In the spirit of the holiday marketing season, we asked the branding experts behind two of this year’s most noteworthy projects to weigh in.
Myer goes big
“For many retailers, Christmas is the biggest sales period of the year, so it merits the biggest advertising investment,” says Simon Lamplough, group managing director at Clemenger BBDO. The agency is the force behind Australian department store Myer’s new 60-second stop motion Christmas ad, Where Christmas Comes For Christmas.
The company hired Academy Award-winning animation studio Aardman – creators of Shaun the Sheep and Wallace and Gromit – to manage the animation, which required a four month long production process and hand sculpted characters. In addition to YouTube, the resulting video appears on a campaign microsite that offers behind-the-scenes footage and an interactive “Giftorium” full of gift giving ideas.
“It’s rare for retailers to be able to focus purely on brand messaging, but at Christmas an increased budget presents marketers with the opportunity not only to drive seasonal retail behavior, but to build long-term brand equity,” Lamplough says. “In the last five years, we’ve seen more and more retailers deliver big emotive Christmas campaigns designed to create a brand halo that lasts longer than just the Christmas season.”
It’s a common assumption that this “brand halo,” along with brand affinity and equity, are the main motivation for companies to invest in extravagant videos. But Lamplough stresses that holiday showstoppers like Where Christmas Comes For Christmas don’t exist in isolation. Rather, they’re judiciously integrated into a cross-channel effort designed to drive holiday sales.
“There’s the bit everyone sees and talks about, which is often a big budget Christmas film, but there’s also those hard working retail messages, sales driving tactics, and omnichannel activity that sits underneath,” Lamplough says. “It might be the emotive brand piece that people have noticed, but the bulk of our spend is actually directed towards converting that awareness and getting tills ringing.”
Mercedes opts for a lively and quick approach
Busy consumers will give a resounding cheer this holiday season when they hear the news that automaker Mercedes-Benz has launched a new model. Why? It’s the world’s first elf-driven automobile.
This is the premise behind the brand’s tongue-in-cheek holiday video, which launched at the beginning of the month. Known for being a leader in the autonomous vehicle space, Mercedes-Benz seized the opportunity to use a fictional concept to highlight its real world innovation while entertaining viewers.
“The holidays are always hugely important for Mercedes-Benz and the auto industry, as we try to finish out the year,” says Mark Aikman, general manager of marketing services at Mercedes-Benz USA.
This holiday season, the brand’s marketing effort includes:
- The new commercials titled Switcheroo and Early Risers
- Out of home ads
- Digital display
- In-store point of sale promotions
- Social media marketing in the form of Instagram and Facebook ads
If that wasn’t enough, the brand also challenged its agency Merkley+Partners to come up with some branded entertainment ideas, particularly around autonomous driving. “Elf-Driving brought a smile to the face of everyone in the room,” Aikman says. “We could quickly envision how it was all going to come about.”
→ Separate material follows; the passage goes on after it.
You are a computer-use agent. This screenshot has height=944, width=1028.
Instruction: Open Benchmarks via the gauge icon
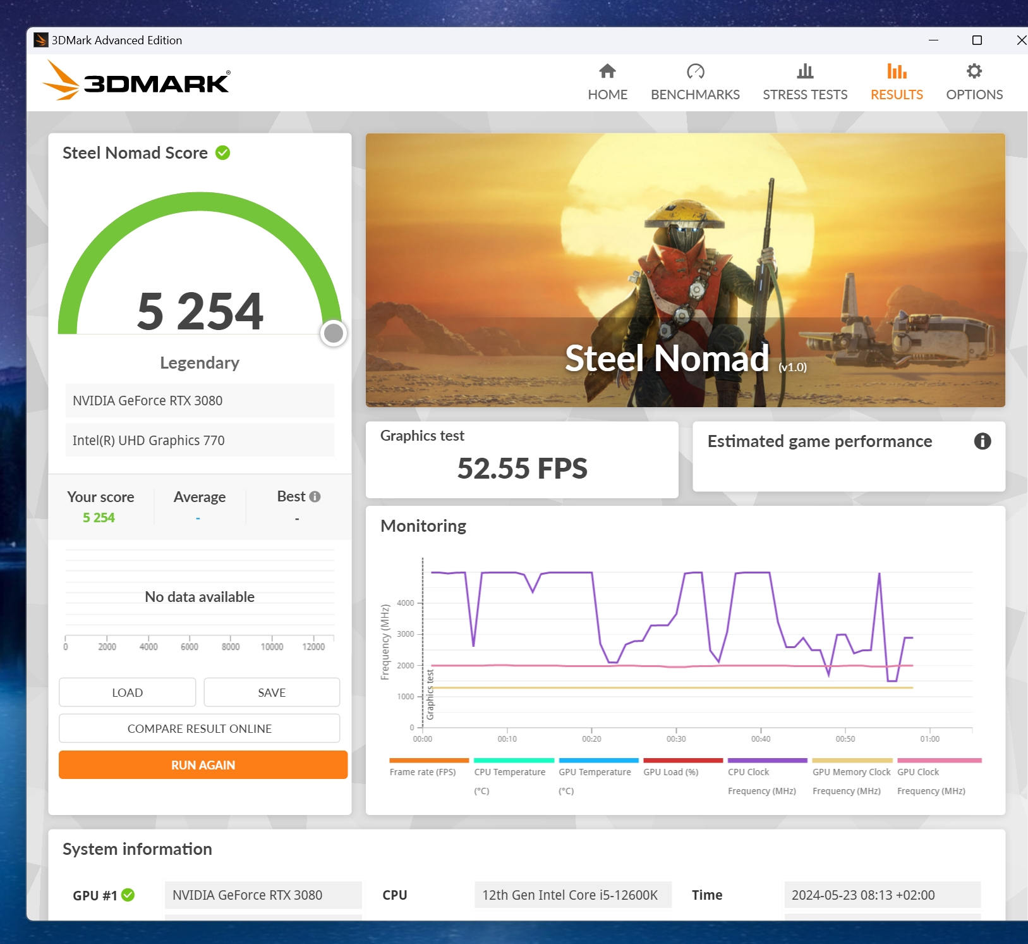[x=695, y=71]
The purpose of the video, he says, was to complement the brand’s broader, sales-centric campaign. “We don’t anticipate that it will drive tremendous amounts of traffic to the showroom, but it really rounds out the marketing mix.” To generate video views, Mercedes-Benz is promoting Elf-Driving on its social channels and advertising with pre-roll ads. In addition to using past content as a benchmark, the company intends to look at sentiment and the video’s virality when measuring its success.
Nothing about the content feels rushed – and yet, this concept and execution played out in a matter of days. “It was produced very nimbly in our engineering facility in Montvale, New Jersey,” Aikman explains. Merkley+Partners had produced other brand videos for Mercedes, many with a more serious tone, so the decision was made to maintain that style for Elf-Driving. “It has the right amount of fun for the holidays, right down to the legal disclaimer,” Aikman says.
When asked about the trend toward holiday content, Aikman says he’s seeing it grow and evolve more each year. “It’s about striking a balance between telling a brand story and delivering a product message,” he says. “This value exchange is becoming more typical. We’re definitely seeing that there’s a lot of appetite for this.”
Indeed, branded holiday content is one of those gifts that is a thrill for both the giver and recipient in equal measure.